CTVM.info — Quel a été le premier film québécois d’importance dans votre vie et pourquoi ?
Paul Landriau — Bonne question ! J’imagine que de voir Les ordres de Michel Brault dans le cadre de mes études a été une étape importante. Un film aussi fort politiquement que superbe formellement et qui n’a rien perdu de son impact. Je suis aussi de la génération qui a vu C.R.A.Z.Y. en ayant à peu près le même âge que le personnage interprété par Marc-André Grondin; et ce fut une grande claque, un grand moment de cinéma. Combien de répliques cultes, dont « D’aussi loin que je me rappelle, j’ai toujours détesté Noël !, et que de scènes marquantes dans ce film !
Et triste ironie, Jean-Marc Vallée est mort le soir de Noël…
Paul Landriau — Oui, triste départ. J’ai encore de la misère à y croire.
Votre populaire podcast POINT DE VUES a produit plus de 200 épisodes en l’espace de 8 ans. De ces débuts à l’époque des manifestations étudiantes du printemps érable à 2020, que gardez-vous de cette période ?
Paul Landriau — Que de bons souvenirs ! D’abord envers mes collègues Pascal Plante et Rémi Fréchette, aussi mes meilleurs amis du monde, ainsi que nos nombreux collaborateurs, mais aussi de belles occasions de rencontrer des cinéastes ou des gens importants du milieu. Ce projet m’a aussi permis de me faire un nom, d’avoir une porte d’entrée dans le milieu; n’ayant pas de pratique artistique, a contrario de mes collègues qui mènent chacun une carrière de cinéaste, cela m’a permis de me définir et de partager mes découvertes au public. Je suis toujours extrêmement touché quand quelqu’un me dit qu’il écoutait ou qu’il s’en ennuie, comme c’est virtuel, on a parfois de la difficulté à mesurer l’impact d’un projet de la sorte.
Photo Paul Landriau (c) Myriam Baril-Tessier
À titre de programmateur, est-ce plus difficile de bouder son plaisir étant en aussi un critique de cinéma ? Quelle est la grande différence entre ces deux rôles à vos yeux ?

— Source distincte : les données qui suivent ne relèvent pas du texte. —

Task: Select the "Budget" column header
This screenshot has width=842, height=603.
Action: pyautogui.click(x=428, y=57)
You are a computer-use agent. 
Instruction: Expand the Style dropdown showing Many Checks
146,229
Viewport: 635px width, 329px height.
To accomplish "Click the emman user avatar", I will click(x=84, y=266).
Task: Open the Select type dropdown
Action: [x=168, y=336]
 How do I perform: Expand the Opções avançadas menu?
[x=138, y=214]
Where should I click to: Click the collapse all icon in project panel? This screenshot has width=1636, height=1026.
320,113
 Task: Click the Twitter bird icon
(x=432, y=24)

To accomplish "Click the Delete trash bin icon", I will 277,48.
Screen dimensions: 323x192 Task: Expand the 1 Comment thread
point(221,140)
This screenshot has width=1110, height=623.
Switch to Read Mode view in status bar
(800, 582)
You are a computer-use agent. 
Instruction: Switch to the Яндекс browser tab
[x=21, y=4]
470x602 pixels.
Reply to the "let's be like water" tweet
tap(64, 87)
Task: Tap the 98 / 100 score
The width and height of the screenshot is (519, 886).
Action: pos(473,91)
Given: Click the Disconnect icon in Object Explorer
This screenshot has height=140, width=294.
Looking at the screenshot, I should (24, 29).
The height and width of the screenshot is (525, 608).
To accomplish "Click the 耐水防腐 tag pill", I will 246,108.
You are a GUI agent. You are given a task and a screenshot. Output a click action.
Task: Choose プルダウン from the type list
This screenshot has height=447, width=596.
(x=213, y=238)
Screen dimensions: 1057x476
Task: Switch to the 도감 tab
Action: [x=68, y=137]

Paul Landriau — Pour moi, critique ou programmateur (ou encore professeur de cinéma) sont au fond les différentes facettes d’un même joyau, le plaisir de la découverte qui est suivi du plaisir de partager cette découverte. On a parlé du critique de cinéma comme d’un passeur, ou encore comme un trait d’union entre l’œuvre et le public, pour moi c’est aussi le rôle d’un programmateur. Il y a beaucoup plus de similitudes que de différences entre ces rôles. Cependant, pour éviter le conflit d’intérêts, j’ai mis fin à mes activités de critiques. Les lecteurs d’un critique de cinéma doivent avoir confiance en lui et s’assurer qu’il n’essaie pas juste de vendre des billets. Il y a tellement d’œuvres accessibles de nos jours dans tellement de réseaux (circuit des salles, cinémathèques, plateformes de contenu, locations, achat de Blu-ray, etc.) que le critique ou le programmateur permet de pointer du doigt les œuvres que cette personne juge importantes. Une différence majeure par contre c’est que le critique en théorie réfléchit à une œuvre à la fois et devrait réagir au film sans considération externe. Un programmateur doit penser à la totalité de l’évènement et réfléchir à l’équilibre des choses, au dialogue que les œuvres peuvent avoir entre elles. Soudainement, tel cycle se forme sur tel thème et cela a tout à coup du sens, ou alors tel court métrage avant tel long métrage permet de créer une séance excitante : des considérations qui n’intéressent pas a priori le critique.
Maintenant que vous êtes père, croyez-vous que cette responsabilité a eu un impact sur le critique et le programmateur ?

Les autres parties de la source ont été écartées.